Go through the records and extract every line with the word "agent".

Stored data entries =
╭──
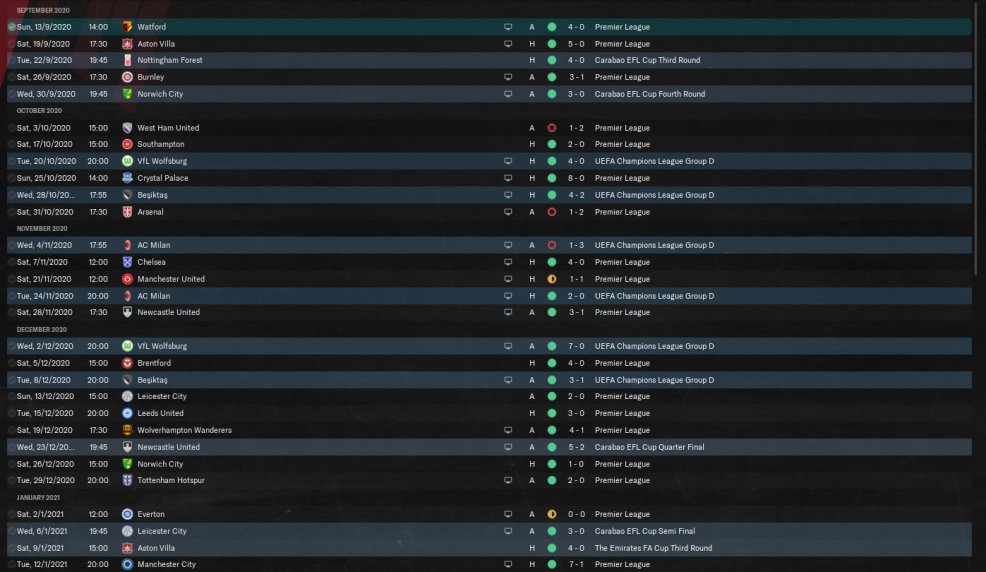Click the Manchester City club badge
The image size is (986, 572).
(x=127, y=565)
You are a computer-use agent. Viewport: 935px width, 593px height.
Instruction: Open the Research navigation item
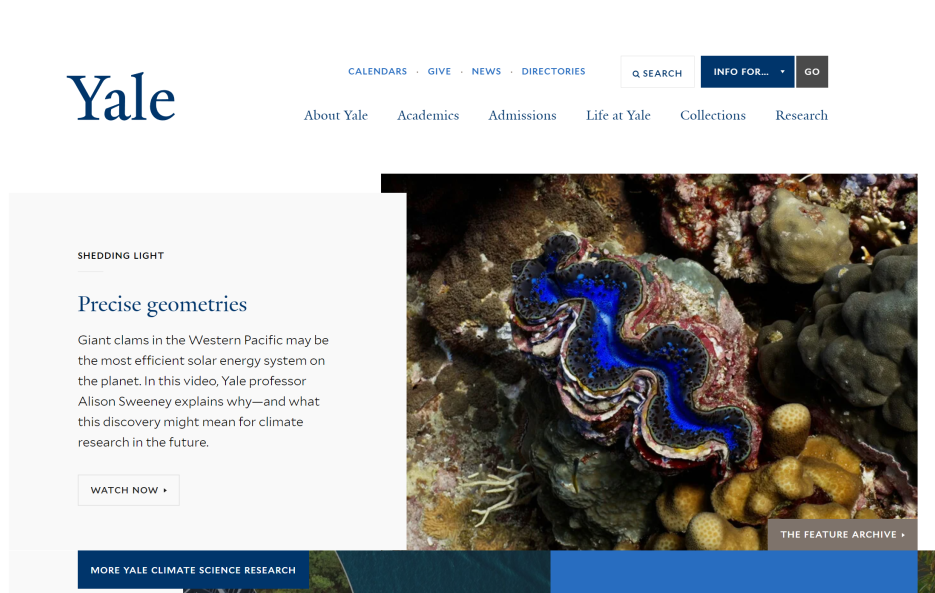(x=801, y=115)
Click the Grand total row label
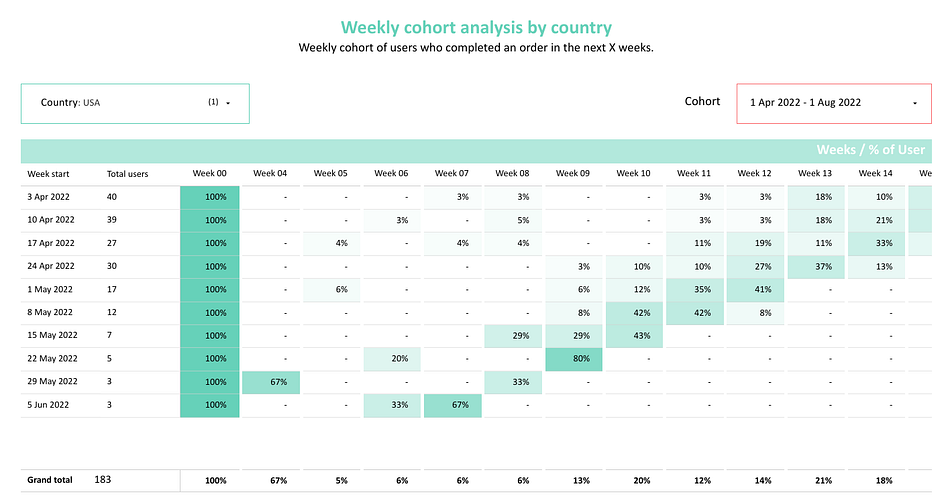 point(50,480)
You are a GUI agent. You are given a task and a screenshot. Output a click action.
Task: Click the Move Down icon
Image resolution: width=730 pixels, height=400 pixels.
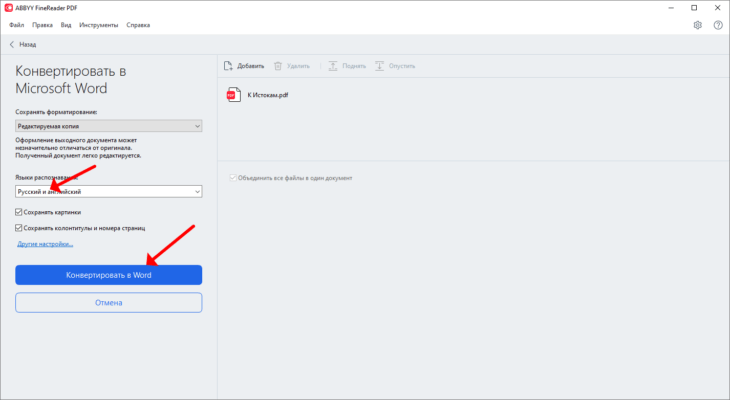tap(379, 66)
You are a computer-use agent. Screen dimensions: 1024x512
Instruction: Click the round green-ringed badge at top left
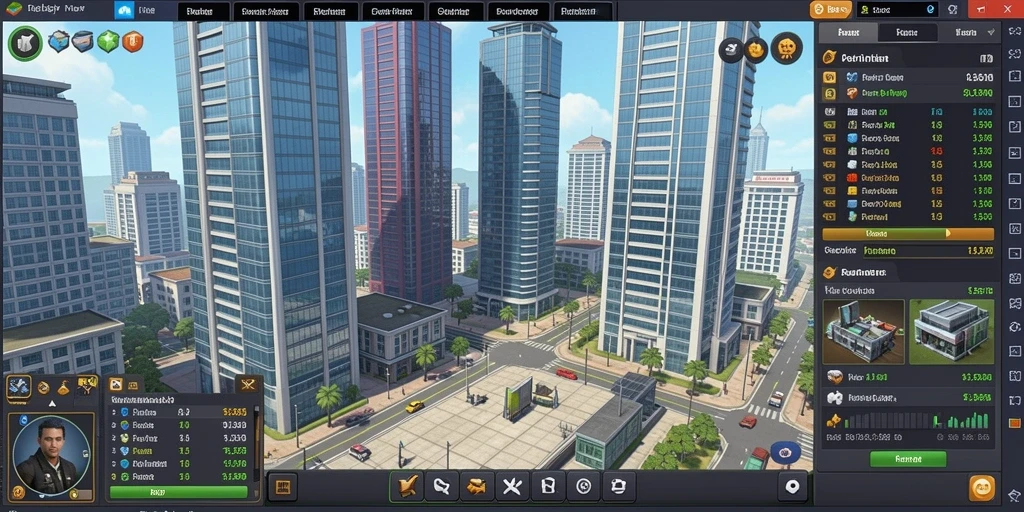[x=25, y=43]
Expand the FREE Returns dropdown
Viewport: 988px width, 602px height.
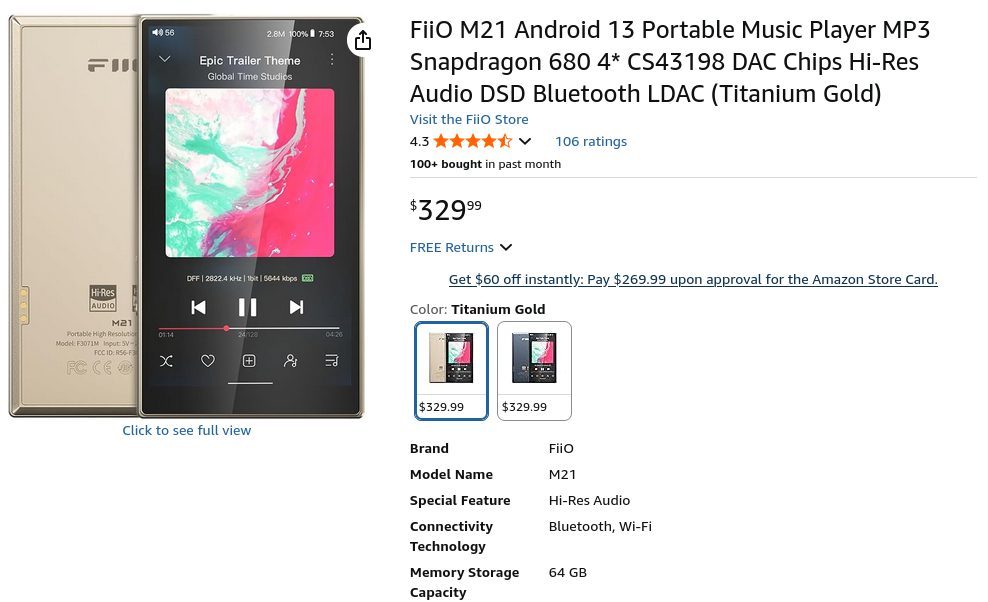(x=461, y=248)
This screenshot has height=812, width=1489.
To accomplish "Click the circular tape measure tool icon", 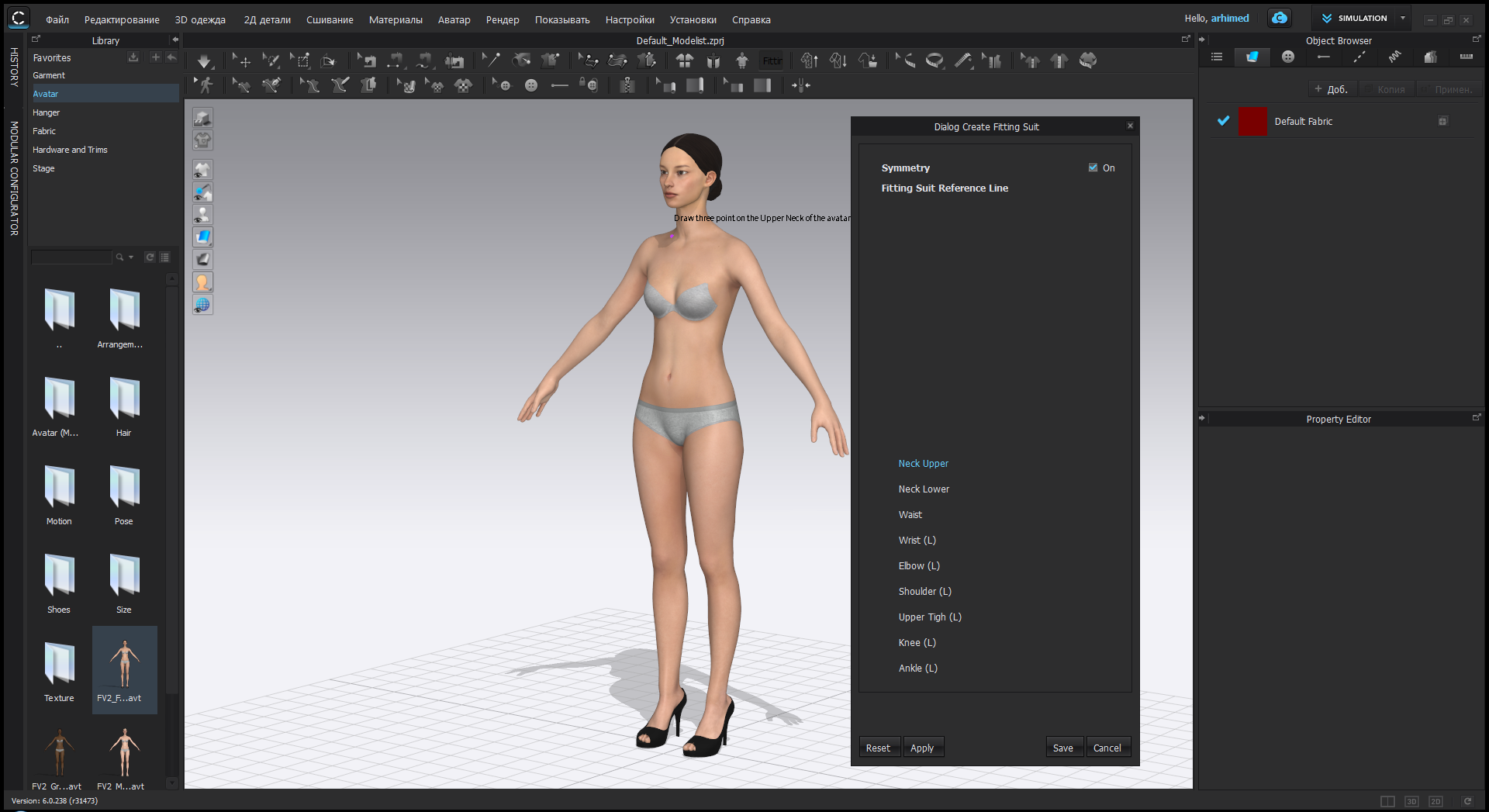I will tap(935, 60).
╰──
TASK OUTPUT =
You are a computer-use agent. Viewport: 935px width, 593px height.
You are a GUI agent. You are given a task and a screenshot. Output a click action.
You are a computer-use agent. Screen dimensions: 1024x512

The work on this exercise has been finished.